» **Task goal**
Print the listing exactly, from its first line through the line that contains "will (374, 650).", including both of those lines.
— BEGIN Data for processing —
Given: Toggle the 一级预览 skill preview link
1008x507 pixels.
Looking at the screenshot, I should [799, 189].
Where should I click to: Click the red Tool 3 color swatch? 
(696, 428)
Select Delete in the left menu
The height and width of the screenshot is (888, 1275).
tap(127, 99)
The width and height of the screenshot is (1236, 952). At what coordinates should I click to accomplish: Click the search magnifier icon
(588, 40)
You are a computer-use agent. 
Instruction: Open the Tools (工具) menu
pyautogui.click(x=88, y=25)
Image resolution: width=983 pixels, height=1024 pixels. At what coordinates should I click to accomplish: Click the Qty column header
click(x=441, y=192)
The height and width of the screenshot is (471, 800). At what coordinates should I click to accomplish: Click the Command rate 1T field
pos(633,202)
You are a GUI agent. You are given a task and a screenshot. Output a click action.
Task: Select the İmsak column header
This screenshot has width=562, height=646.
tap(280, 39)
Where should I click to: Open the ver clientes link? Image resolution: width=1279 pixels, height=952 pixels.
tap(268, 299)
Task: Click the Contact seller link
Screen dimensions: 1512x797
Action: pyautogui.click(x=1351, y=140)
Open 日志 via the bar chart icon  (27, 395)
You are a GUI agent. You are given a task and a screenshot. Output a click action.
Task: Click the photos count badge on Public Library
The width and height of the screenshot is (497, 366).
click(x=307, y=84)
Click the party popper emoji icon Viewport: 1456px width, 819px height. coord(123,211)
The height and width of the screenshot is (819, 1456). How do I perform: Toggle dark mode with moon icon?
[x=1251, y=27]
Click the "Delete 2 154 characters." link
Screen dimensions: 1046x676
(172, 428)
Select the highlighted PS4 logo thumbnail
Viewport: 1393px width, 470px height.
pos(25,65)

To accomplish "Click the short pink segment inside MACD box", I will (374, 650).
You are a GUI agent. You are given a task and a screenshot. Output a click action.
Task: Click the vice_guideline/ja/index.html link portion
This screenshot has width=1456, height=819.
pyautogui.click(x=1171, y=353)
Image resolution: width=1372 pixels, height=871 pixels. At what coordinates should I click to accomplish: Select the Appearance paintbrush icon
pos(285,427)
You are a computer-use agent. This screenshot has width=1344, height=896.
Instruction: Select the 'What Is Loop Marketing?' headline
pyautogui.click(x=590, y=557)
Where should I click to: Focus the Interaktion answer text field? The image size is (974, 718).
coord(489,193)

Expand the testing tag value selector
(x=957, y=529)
— END Data for processing —
» **Solution below**
Given: Toggle the 一级预览 skill preview link
1008x507 pixels.
Looking at the screenshot, I should [799, 189].
Where should I click to: Click the red Tool 3 color swatch? 
(696, 428)
Select Delete in the left menu
The height and width of the screenshot is (888, 1275).
tap(127, 99)
The width and height of the screenshot is (1236, 952). At what coordinates should I click to accomplish: Click the search magnifier icon
(588, 40)
You are a computer-use agent. 
Instruction: Open the Tools (工具) menu
pyautogui.click(x=88, y=25)
Image resolution: width=983 pixels, height=1024 pixels. At what coordinates should I click to accomplish: Click the Qty column header
click(x=441, y=192)
The height and width of the screenshot is (471, 800). At what coordinates should I click to accomplish: Click the Command rate 1T field
pos(633,202)
You are a GUI agent. You are given a task and a screenshot. Output a click action.
Task: Select the İmsak column header
This screenshot has width=562, height=646.
tap(280, 39)
Where should I click to: Open the ver clientes link? Image resolution: width=1279 pixels, height=952 pixels.
tap(268, 299)
Task: Click the Contact seller link
Screen dimensions: 1512x797
Action: pyautogui.click(x=1351, y=140)
Open 日志 via the bar chart icon  (27, 395)
You are a GUI agent. You are given a task and a screenshot. Output a click action.
Task: Click the photos count badge on Public Library
The width and height of the screenshot is (497, 366).
click(x=307, y=84)
Click the party popper emoji icon Viewport: 1456px width, 819px height. coord(123,211)
The height and width of the screenshot is (819, 1456). How do I perform: Toggle dark mode with moon icon?
[x=1251, y=27]
Click the "Delete 2 154 characters." link
Screen dimensions: 1046x676
(172, 428)
Select the highlighted PS4 logo thumbnail
Viewport: 1393px width, 470px height.
pos(25,65)

To accomplish "Click the short pink segment inside MACD box", I will (374, 650).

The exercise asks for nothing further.